An eight-month study by the Region of Durham, Ontario, Canada, has confirmed the cost advantages of optimizing pump schedules using the Scheduler extension of InfoWater.
Energy costs represent a significant portion of any utility’s total operation and maintenance budget. The Region of Durham, Ontario, Canada is no exception, with 14% of the cost for operating transmission mains and 29% for treatment plants devoted to electricity bills. To help reduce these costs, the Region utilizes MWH Soft’s InfoWater software for hydraulic modeling and management. In conjunction with modeling, the Region also uses Scheduler to optimize pump scheduling and operational controls for more efficient operations.
System Background
The Region of Durham is home to over 500,000 people and its population is expected to nearly double by 2021. The region is on the shores of Lake Ontario, directly adjacent to the City of Toronto. The water system is composed of:
- 6 surface water supply plants
- 18 remote water storage facilities
- 17 booster pumping stations
- 28 groundwater wells
- 1900 km (1200 mi) of water mains
Optimization Approach
In an effort reduce energy costs, the Region of Durham decided to use InfoWater’s Scheduler extension to analyze and optimize a densely populated area that is home to over 75% of the customers in their system. They selected the southern area, composed of the communities of Pickering, Ajax, Whitby and Oshawa, which receives its water from Lake Ontario. This lake-based water system is composed of 1800 km of pipes (50mm - 1350mm), three major water supply plants, ten reservoirs and elevated tanks, twelve pumping stations, and 75 pumps.
They started by establishing an accurately calibrated 24-hour extended period simulation (EPS) of their system. To do this, they built an all pipe model of their system using their ArcGIS database for infrastructure data. The model is fully integrated to the GIS, so that updates to the GIS flow directly to the hydraulic model. The model was calibrated to a macro level (trunk mains), and actual operational scenarios were then performed and calibrated against Supervisory Control and Data Acquisition (SCADA) information.

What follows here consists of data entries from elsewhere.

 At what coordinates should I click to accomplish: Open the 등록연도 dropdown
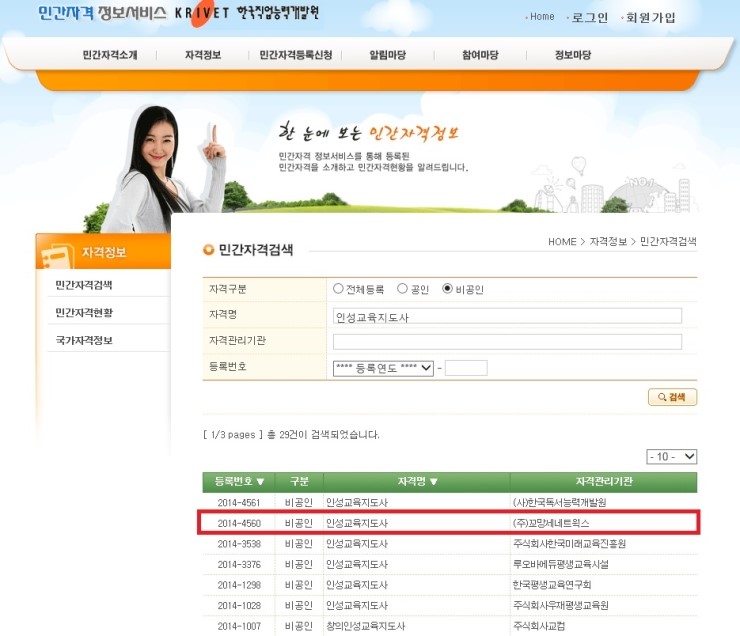383,368
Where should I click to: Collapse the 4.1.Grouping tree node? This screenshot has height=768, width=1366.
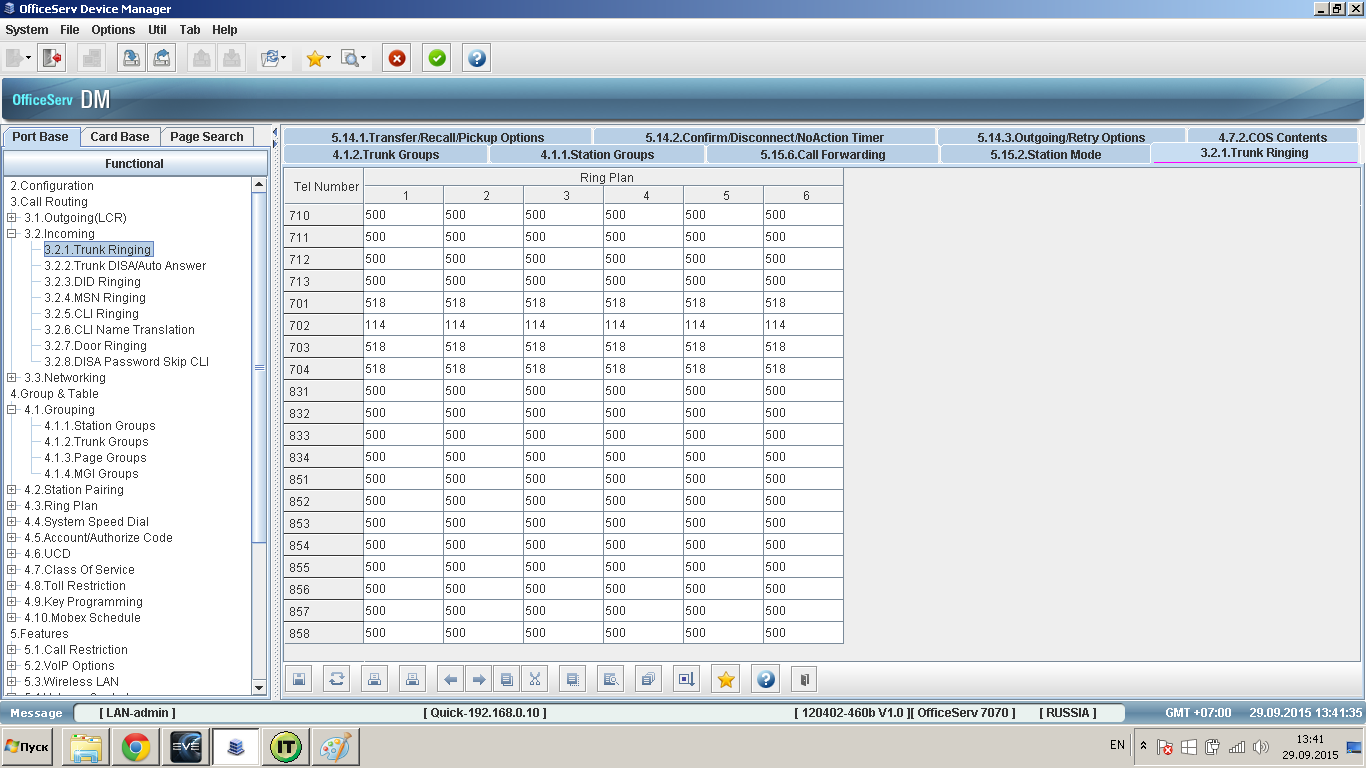tap(12, 410)
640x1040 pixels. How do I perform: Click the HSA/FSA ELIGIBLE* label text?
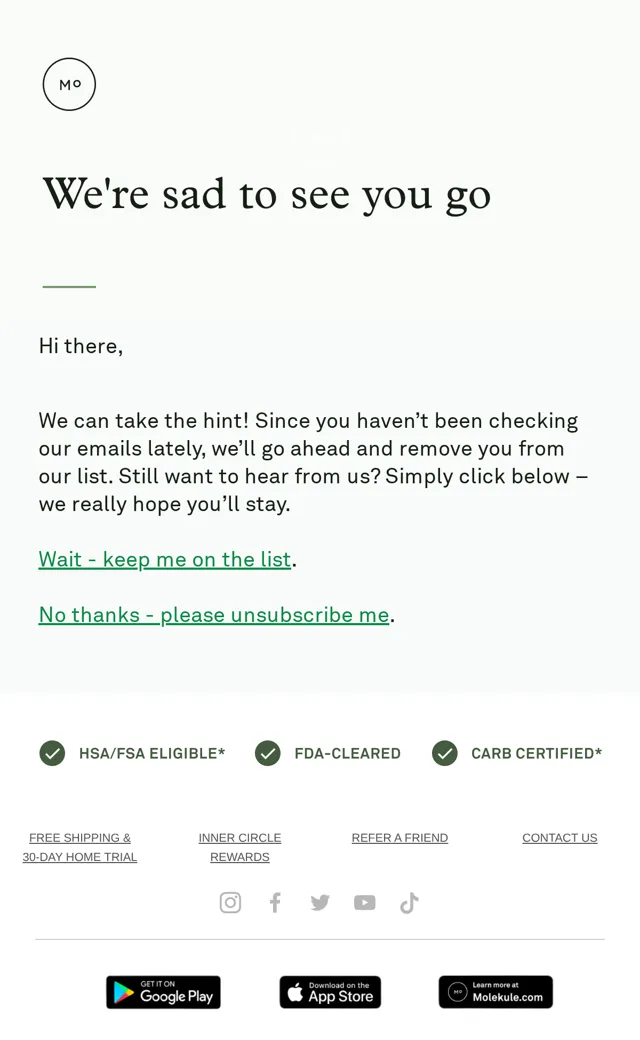[x=152, y=753]
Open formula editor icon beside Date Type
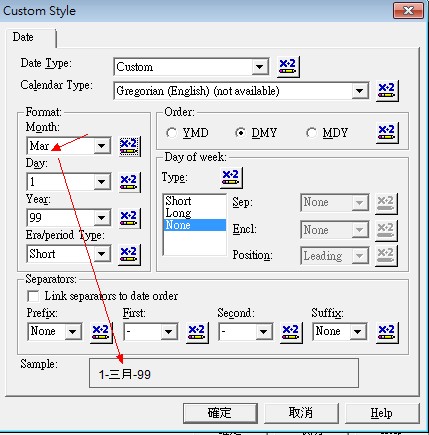 [288, 67]
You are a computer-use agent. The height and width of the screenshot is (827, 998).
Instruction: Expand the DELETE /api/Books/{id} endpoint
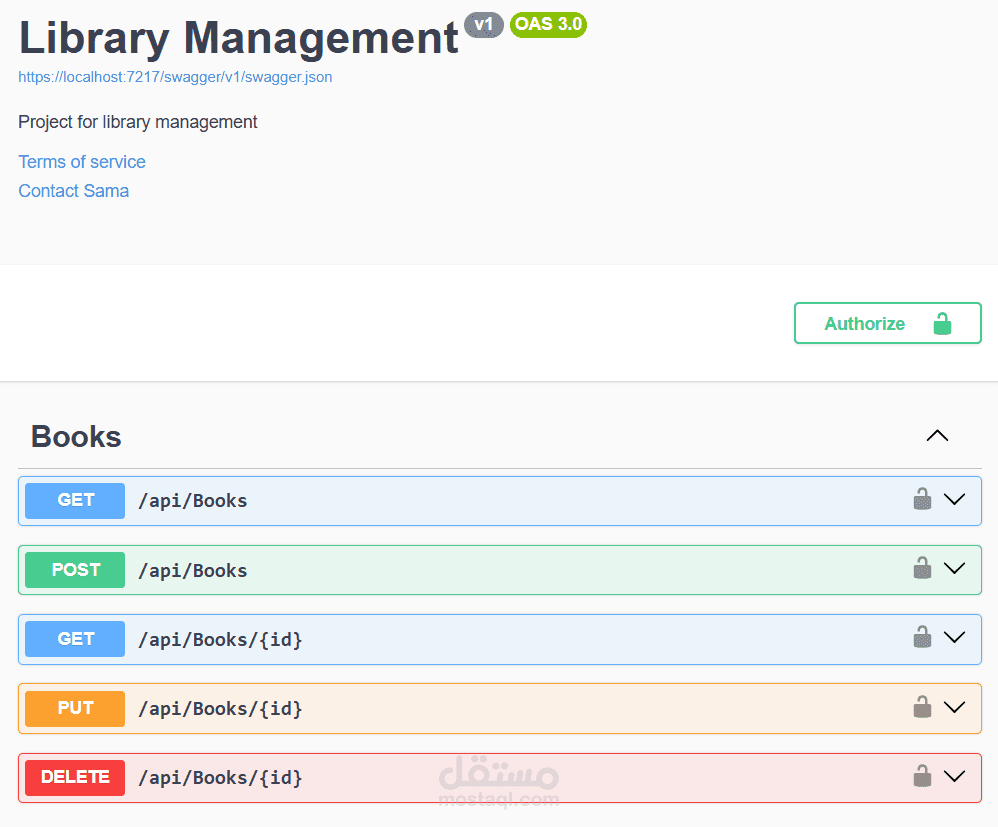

To accurately start optimizing pump schedules, other key information is needed. The first is the energy price forecast for the following day. Energy prices in Ontario vary throughout the day. Each day the Independent Electricity System Operator (IESO) publishes a forecast of the next day’s energy rates to its website. This information is downloaded and loaded into InfoWater.
The second is forecasted demands for the next day. Region of Durham forecasts the next day’s demands based on historical demand information for that time of year and the weather forecast for the following day. From this raw demand forecast, a diurnal pattern for each region of the system is created. These patterns and demand information are also loaded into InfoWater.
Lastly boundary conditions for the system must be determined. Because the simulation is run daily, each day’s tank levels and pump status must be pulled from the SCADA system to ensure an accurate simulation.

InfoWater Scheduler
Using the power of genetic algorithms, enhanced with advanced Elitist and Global Search Control strategies, InfoWater Scheduler works quickly to define the optimal operational strategy for the target system based on hydraulic and water supply performance criteria and maximum cost savings.
The operating strategy (or schedule) for a pump, valve and pipe (e.g., interzone water transfer, valve control settings) represents a set of time-dependent control rules that indicate when it should be turned on or off over a specified period of time (usually 24 hours). The system operational criteria produced by InfoWater Scheduler prescribe lower and upper limits on system pressures, tank and water quality (water age) levels, maximum pipe velocities, maximum pump (and valve) flows or volumes, alternative supply sources, and other system constraints aimed at ensuring safe, reliable operations.
Scheduler outputs this information as a specific dataset of operational controls. This dataset is loaded in to a scenario for that day and a model simulation is run to double-check system operations. Once the engineer is satisfied that this operational control pattern is acceptable, it is turned over to the system operator for implementation. Once the operations team receives the results of the pump schedule, tank levels and pressure at the plants they are responsible for deciding whether to implement them. Currently, the optimized pump schedule produced by Scheduler is used about 80% of the time.
Conclusions
Results of the optimization study, conducted over eight months, have been encouraging. The savings range between 1% and 11% of energy costs from month to month, with an annual projected savings in the pilot area of over C$100,000 (Canadian Dollar).
The pilot study has also resulted in ancillary benefits:
• Identify system bottlenecks
• Identification of the need for an additional pump at one treatment plant
• Evaluations of higher efficiency pumps or variable speed pumps throughout the system
• Understanding of the energy cost of throttling valves
It has also produced a continuous operator training program where operations staffers learn new ways to operate the system more efficiently.